Grant allowed herself a soft snort of laughter once the woman’s footsteps had faded.
‘What I don’t understand,’ I said, as I clambered out of the bath and wrapped myself in towels to keep warm while she got to work on my hair, ‘is what makes any of them think it’s still here. It’s a large house and far from Spartan but they’ve had decades to search and have never turned it up. What makes them think it’ll suddenly fall out of a cupboard into the hands of an actor by this time tomorrow?’
‘It’s not so much that they think it’s likely, madam,’ Grant said. ‘It’s more that they fear it, unlikely as it may be.’
‘Because of …?’
Grant nodded. ‘The curse. I happened to dress Mrs Bewer’s hair for her.’ Of course she did. I knew she was going to. ‘And she mentioned it. She wouldn’t tell me what the curse is, though. She didn’t seem to believe I was an assistant detective. Quite annoying. I’d be glad of it if you’d put her right, madam. You could visit her before dinner if you’re quick.’
‘I daresay you plunging in and setting about her with your curling irons didn’t strike her as part of an investigation, Grant,’ I said. ‘You can’t be all things to all men. Assistant detective or lady’s maid. Take your pick.’
She thought about it for a long moment while working up the pump on her bottle of setting spray then, as she doused me in a noxious cloud like a gardener killing blackfly, she made her pronouncement. ‘Lady’s maid. It’s a shorter step from there to dresser and I do so very much want to get in about the costumes. So I’ll leave the detecting to you and Mr Osborne this time, madam.’
I said nothing but gave her a dry look and stood to let her help me into my frock.
Her successes as assistant detective are admittedly several, but Grant is a wonderful lady’s maid. Despite its being June, she had correctly anticipated the temperature and humidity of a lowland castle and had packed a velvet evening dress with a high neck and long sleeves. My white fox fur lent a faint air of the music hall against the dark velvet and clashed a little with the cream lace in my headdress, but my mother was dead and could not be shocked, and I was almost cosy as I followed Grant, to be shown Mrs Bewer’s bedroom door.

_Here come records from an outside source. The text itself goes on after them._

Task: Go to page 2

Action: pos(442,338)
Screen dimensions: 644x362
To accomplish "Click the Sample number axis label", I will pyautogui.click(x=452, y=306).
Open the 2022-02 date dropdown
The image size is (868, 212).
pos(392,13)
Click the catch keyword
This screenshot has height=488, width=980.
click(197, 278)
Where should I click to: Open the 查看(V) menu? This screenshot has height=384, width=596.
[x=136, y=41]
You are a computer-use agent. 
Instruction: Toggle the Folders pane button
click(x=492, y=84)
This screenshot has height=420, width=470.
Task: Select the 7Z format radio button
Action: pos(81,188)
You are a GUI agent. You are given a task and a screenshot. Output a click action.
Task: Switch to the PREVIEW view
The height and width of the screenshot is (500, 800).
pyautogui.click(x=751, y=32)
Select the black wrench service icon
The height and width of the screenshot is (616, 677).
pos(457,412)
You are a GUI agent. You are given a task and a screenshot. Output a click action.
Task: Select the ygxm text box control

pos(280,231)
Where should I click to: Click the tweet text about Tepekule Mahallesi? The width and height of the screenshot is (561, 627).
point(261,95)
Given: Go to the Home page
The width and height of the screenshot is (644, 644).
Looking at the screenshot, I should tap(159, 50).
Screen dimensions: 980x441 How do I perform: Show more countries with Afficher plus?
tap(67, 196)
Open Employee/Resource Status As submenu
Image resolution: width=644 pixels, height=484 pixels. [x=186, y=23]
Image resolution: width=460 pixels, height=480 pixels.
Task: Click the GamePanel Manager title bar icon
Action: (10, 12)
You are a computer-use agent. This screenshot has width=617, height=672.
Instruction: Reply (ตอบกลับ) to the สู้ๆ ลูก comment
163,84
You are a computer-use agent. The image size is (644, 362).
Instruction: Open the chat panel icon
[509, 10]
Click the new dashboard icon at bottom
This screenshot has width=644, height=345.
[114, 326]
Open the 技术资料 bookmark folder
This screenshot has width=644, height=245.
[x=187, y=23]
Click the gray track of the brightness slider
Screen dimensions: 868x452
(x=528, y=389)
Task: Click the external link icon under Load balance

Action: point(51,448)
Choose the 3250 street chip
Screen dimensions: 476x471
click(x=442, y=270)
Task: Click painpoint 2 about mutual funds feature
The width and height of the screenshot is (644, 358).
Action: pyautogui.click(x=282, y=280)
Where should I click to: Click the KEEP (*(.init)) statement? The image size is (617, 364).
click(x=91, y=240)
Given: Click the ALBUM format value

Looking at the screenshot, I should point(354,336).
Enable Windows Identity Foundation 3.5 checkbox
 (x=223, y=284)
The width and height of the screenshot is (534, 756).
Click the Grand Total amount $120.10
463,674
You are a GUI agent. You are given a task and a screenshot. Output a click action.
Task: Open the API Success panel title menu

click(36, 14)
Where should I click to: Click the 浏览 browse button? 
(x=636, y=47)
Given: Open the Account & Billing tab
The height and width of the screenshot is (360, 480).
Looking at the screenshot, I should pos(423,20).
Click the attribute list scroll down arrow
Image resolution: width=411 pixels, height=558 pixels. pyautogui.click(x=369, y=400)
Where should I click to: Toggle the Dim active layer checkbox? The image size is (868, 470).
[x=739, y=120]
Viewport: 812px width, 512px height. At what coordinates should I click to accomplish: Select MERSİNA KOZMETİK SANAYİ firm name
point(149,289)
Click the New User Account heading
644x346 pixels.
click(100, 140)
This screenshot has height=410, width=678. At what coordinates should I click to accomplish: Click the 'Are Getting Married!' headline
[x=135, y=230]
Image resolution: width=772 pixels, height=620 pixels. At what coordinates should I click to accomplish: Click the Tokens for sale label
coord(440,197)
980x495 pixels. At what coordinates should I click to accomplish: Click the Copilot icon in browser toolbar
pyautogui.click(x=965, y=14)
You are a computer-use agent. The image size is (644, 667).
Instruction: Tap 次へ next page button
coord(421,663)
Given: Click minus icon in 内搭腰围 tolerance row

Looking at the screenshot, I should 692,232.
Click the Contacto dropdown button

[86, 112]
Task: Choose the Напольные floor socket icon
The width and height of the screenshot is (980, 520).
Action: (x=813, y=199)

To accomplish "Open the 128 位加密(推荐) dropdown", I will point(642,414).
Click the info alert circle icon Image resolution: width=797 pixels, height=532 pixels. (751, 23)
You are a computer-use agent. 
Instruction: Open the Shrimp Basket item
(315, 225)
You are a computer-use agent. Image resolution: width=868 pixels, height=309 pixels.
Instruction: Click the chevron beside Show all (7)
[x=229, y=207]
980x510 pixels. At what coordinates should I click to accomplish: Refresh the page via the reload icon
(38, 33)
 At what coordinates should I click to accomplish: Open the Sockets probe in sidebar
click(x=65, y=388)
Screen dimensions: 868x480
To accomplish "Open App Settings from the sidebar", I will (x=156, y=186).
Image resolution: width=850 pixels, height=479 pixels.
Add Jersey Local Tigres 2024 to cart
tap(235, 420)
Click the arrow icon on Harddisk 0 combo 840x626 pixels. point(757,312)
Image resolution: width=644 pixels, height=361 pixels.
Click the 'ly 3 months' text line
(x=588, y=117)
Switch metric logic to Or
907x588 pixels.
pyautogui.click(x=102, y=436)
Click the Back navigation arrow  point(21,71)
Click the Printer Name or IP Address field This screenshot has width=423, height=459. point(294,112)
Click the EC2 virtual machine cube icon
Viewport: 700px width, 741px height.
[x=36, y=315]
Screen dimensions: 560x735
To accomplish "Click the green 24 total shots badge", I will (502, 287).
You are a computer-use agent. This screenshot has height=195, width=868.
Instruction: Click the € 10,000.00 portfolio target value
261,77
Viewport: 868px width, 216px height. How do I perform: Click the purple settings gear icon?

‘There aren’t any bells,’ she said as we parted, ‘but just wait. I’ll hear from Pugh when you come back up and I won’t be long. That’s it over there, madam. And mind your head when you go in. There’s a flying buttress lying in wait for you.’
I took word of the flying buttress in my stride. The passageways we had traversed between my room in the Bower Lodging and Mrs Bewer’s above the drawbridge gate, in what Grant informed me was called the High Keep, had taken us up and down myriad little steps, often for no reason at all that I could see, and past ghosts of earlier walls or little wisps of long-vanished doorways. At least some of the curved ceilings had to be decorative rather than structural too, for the passageway was a mere four feet across and Hugh has droned me into a state of reluctant expertise on the question of barrel vaults and their best diameter.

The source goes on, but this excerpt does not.